The team at zDepth was worn but exhilarated. Their ship date was
June 15th, and in January, it looked like they'd make it.
Tark traveled often now, and Rebecca briefed him efficiently by phone. The office ran smoothly and everyone was engaged, determined to launch a hit. Marketing people joined the team, along with a consultant packaging firm. Designs for box art were debated, and the winning cover displayed, over-sized, in the company lobby. Posters, stickers and t-shirts went into production, samples of which were quickly absconded by staff members eager for mementos of their herculean efforts.
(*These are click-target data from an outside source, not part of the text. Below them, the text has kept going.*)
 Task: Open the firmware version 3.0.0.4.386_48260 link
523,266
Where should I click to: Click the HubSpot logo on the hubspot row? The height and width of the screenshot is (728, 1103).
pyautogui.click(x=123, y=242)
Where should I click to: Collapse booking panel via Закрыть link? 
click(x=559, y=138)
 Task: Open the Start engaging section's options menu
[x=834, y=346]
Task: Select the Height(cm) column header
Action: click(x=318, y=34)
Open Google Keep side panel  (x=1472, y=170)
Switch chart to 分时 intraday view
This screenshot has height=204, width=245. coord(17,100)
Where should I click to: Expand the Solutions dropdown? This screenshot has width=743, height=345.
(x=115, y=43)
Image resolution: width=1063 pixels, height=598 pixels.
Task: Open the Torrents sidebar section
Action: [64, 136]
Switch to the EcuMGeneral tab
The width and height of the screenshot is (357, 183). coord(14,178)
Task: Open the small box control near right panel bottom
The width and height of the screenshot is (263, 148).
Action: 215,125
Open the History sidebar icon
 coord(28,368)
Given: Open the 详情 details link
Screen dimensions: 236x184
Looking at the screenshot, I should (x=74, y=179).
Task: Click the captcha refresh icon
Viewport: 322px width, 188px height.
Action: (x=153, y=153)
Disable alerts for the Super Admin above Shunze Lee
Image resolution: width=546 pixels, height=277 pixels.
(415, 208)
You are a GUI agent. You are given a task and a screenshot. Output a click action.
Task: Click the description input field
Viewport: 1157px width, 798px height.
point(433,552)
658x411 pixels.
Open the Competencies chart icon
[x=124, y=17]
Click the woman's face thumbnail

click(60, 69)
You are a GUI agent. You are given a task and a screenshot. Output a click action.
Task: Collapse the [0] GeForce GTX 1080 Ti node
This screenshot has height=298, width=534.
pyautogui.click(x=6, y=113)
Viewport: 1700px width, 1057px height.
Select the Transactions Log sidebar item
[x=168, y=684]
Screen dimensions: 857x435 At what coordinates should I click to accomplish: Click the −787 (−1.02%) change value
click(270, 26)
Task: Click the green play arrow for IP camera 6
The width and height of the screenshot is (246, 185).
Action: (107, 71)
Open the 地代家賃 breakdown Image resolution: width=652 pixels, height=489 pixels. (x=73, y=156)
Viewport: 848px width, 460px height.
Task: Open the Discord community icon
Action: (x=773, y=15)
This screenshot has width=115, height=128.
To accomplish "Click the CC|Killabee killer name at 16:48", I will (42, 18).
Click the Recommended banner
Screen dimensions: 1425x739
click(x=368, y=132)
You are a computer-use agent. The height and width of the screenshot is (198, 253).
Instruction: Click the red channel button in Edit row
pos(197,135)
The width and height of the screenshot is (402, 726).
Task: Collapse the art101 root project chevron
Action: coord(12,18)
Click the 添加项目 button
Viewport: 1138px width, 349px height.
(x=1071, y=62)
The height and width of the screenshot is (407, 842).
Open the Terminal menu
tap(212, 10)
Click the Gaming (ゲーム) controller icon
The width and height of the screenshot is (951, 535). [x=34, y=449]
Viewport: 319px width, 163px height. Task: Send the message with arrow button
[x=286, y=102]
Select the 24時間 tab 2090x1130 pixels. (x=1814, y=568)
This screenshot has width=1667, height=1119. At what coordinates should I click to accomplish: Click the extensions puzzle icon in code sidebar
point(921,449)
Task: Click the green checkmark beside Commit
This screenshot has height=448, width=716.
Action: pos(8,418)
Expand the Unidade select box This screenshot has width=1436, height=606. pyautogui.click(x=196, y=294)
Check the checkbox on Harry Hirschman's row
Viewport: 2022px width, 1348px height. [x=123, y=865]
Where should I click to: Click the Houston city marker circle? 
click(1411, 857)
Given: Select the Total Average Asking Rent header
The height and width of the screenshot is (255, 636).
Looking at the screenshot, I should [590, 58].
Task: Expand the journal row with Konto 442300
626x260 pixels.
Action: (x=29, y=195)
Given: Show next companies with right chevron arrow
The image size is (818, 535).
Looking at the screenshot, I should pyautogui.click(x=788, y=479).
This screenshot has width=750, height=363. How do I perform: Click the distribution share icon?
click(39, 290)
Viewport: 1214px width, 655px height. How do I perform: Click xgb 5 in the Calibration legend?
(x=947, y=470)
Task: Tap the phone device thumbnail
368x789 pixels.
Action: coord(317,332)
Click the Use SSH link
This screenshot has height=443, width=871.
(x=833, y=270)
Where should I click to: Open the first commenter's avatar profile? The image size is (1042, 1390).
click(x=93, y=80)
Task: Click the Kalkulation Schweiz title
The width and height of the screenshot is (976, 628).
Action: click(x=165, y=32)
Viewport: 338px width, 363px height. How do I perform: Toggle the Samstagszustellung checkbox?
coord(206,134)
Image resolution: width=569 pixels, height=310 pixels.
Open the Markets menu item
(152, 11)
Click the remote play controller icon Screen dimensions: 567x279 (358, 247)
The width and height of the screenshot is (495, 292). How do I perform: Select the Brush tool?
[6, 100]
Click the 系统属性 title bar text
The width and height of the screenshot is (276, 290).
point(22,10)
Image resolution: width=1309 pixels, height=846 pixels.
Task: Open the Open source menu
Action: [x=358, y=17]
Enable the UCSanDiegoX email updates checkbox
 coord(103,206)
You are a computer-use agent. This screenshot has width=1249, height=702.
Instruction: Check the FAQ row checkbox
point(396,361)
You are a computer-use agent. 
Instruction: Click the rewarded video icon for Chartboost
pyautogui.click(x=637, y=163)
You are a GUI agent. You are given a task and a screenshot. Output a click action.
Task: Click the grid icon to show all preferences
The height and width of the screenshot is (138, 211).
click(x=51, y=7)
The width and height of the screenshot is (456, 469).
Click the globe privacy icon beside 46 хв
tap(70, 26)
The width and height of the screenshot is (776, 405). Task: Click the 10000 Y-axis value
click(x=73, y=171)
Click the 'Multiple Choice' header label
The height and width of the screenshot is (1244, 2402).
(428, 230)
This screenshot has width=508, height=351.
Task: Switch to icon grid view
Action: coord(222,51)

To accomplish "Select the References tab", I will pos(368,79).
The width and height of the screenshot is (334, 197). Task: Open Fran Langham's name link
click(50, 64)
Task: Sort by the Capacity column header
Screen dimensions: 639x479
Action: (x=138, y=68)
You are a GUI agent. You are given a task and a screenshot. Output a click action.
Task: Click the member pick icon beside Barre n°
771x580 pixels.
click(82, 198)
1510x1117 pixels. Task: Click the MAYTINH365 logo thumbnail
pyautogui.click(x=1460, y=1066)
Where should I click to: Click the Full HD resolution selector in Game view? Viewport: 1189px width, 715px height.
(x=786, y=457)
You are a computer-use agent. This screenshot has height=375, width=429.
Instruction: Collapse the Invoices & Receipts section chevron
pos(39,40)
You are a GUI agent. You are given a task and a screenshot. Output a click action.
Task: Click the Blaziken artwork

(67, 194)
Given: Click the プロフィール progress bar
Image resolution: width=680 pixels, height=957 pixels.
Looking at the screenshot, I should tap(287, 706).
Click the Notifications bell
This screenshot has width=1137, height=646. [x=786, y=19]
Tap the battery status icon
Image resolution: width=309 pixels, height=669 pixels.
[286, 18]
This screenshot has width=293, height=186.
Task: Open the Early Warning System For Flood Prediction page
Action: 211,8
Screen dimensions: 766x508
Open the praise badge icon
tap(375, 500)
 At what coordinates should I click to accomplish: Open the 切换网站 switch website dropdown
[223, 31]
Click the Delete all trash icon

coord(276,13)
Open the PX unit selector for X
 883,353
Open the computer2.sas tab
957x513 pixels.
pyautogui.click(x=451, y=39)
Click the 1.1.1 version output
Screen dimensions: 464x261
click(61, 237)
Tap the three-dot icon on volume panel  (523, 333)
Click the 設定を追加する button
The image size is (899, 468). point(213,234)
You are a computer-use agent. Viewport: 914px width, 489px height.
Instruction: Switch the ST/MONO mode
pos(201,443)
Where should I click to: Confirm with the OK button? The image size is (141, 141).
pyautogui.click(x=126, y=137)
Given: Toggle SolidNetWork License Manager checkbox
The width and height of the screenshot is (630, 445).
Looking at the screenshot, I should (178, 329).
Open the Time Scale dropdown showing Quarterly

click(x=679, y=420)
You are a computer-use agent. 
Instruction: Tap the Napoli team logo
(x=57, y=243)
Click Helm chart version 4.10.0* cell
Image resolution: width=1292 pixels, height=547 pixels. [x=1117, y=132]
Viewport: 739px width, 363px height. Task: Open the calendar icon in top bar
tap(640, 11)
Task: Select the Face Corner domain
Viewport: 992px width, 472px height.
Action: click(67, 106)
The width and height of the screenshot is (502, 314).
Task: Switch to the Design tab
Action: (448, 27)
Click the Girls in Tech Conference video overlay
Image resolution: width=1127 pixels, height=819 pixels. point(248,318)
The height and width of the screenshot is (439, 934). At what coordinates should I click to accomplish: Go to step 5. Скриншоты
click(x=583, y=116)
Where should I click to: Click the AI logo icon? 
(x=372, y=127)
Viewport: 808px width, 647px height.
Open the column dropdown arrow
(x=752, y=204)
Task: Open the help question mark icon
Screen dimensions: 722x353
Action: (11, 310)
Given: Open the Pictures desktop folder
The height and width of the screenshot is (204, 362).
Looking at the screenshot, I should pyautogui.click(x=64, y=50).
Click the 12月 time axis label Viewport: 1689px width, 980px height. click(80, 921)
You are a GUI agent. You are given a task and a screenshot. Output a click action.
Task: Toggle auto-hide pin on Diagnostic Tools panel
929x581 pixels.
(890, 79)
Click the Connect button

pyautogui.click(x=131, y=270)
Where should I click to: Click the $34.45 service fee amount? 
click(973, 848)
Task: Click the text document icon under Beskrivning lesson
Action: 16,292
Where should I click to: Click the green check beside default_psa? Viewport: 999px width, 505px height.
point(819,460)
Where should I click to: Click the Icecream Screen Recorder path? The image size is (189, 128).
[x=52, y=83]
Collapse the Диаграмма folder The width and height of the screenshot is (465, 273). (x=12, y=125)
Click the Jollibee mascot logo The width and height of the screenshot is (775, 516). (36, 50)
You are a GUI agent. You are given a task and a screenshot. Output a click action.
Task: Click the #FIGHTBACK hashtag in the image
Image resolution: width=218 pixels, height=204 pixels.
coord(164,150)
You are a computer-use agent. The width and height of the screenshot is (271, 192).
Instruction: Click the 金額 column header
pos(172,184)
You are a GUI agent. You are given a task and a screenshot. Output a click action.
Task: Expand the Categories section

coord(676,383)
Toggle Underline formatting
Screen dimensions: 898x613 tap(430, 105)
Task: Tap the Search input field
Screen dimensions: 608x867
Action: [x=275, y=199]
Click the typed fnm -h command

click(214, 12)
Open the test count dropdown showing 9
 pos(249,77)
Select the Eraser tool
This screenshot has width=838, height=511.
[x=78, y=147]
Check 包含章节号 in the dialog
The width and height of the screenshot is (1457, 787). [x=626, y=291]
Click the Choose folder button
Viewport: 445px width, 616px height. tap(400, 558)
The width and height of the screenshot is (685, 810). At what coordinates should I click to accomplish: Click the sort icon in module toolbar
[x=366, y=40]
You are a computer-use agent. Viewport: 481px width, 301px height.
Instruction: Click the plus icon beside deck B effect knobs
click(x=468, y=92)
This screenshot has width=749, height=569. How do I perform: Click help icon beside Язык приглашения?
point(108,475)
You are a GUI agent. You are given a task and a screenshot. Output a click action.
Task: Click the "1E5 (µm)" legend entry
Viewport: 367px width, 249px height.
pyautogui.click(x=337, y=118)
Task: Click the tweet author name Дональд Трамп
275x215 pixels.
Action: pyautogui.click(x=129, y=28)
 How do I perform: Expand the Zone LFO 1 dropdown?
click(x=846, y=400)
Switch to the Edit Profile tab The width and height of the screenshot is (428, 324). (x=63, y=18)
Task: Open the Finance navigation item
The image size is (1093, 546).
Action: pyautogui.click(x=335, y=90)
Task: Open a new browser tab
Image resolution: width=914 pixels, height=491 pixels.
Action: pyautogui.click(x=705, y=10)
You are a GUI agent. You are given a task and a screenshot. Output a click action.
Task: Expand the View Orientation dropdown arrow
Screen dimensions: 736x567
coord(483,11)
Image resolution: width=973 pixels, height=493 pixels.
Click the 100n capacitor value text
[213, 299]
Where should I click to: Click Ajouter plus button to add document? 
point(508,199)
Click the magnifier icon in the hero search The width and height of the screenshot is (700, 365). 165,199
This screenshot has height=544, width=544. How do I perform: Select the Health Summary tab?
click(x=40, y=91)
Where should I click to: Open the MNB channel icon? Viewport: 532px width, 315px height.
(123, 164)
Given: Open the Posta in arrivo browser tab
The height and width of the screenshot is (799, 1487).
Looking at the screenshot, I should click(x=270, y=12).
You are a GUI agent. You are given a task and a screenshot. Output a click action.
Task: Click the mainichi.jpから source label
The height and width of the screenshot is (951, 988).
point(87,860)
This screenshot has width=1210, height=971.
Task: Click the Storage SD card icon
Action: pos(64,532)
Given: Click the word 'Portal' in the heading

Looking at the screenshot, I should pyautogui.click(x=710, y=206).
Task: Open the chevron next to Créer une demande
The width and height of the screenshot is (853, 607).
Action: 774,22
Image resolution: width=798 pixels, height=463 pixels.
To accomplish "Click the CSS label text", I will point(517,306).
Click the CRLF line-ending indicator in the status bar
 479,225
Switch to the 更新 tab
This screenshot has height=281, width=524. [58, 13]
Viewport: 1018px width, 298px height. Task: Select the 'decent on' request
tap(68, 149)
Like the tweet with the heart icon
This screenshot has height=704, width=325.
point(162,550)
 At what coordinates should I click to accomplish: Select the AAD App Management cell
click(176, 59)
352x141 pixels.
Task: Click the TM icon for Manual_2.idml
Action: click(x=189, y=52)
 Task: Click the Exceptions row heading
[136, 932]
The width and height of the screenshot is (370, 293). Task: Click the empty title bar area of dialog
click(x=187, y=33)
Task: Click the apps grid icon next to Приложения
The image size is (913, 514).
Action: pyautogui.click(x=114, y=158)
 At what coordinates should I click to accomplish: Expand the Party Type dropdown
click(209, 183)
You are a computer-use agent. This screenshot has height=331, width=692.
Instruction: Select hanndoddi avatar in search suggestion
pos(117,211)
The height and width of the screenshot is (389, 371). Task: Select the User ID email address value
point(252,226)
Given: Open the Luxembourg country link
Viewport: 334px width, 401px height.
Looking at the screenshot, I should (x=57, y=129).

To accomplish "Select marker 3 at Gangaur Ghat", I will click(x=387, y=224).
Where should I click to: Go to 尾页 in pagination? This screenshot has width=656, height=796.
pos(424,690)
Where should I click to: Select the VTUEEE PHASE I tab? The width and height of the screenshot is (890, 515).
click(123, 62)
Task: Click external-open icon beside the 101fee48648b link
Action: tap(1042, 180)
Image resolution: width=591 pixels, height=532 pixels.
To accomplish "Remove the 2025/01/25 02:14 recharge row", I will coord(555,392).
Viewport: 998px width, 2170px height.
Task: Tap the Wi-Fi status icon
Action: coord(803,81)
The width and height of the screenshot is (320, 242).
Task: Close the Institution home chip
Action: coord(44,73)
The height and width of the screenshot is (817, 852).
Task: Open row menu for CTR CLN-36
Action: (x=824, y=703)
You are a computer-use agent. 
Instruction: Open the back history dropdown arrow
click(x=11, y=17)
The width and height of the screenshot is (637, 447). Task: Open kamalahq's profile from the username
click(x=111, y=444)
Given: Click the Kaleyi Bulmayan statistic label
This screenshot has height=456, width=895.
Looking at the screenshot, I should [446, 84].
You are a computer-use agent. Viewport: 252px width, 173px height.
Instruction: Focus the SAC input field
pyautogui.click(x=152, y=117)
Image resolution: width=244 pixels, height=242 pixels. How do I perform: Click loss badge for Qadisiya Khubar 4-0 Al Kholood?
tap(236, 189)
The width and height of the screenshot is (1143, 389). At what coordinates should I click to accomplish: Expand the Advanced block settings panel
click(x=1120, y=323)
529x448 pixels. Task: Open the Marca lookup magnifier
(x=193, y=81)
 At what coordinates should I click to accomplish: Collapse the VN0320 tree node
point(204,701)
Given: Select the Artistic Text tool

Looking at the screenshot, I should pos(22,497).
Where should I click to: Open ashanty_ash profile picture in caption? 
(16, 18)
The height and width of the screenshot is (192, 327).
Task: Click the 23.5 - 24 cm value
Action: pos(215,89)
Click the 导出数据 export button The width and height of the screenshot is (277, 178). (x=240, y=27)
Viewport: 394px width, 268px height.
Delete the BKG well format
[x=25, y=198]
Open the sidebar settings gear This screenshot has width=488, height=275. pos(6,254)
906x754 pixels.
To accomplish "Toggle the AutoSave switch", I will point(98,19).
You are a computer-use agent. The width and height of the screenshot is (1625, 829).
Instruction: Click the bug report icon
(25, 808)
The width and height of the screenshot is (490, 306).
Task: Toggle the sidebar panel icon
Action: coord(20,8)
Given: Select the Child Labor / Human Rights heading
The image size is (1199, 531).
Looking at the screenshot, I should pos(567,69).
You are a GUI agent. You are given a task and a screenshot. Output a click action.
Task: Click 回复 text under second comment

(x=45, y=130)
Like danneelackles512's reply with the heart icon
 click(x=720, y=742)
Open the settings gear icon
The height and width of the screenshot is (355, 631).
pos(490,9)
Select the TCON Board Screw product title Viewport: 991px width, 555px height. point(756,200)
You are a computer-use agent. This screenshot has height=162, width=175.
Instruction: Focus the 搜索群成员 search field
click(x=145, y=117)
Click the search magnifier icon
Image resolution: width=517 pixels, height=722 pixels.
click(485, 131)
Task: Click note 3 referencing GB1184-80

Rebecca's first clue that something was awry was when Tark directed that his shirts be sent to a Silicon Valley address. Then a group of slick-haired executives from a major gaming company were granted access to zDepth, Rebecca told to give them the full tour. They eyed the place as if they owned it already, flipping open file folders and peering brazenly at programmers' screens. Within days the news was presented to them at a company-wide meeting, confirming the breakroom
gossip. zDepth had been sold. The company had gone public and was immediately purchased, the sought-after nugget being, of course, core technology to the game that would now never be published. "This might be the time," counseled the grey-haired company lawyer, whose face was vaguely familiar to most of the staff, "to exercise your stock options."
Testers and programmers alike were tearful. More mature employees tallied up the combined worth of their options and severance pay. Certainly enough in all cases to cushion the fall, assuage wounds and pay bills until placement with another hot high tech firm. Rebecca was told to ensure the building was empty by the first of the month. Another occupant would be moving in, a real esate company that specialized in upscale properties and streamlined mortgages.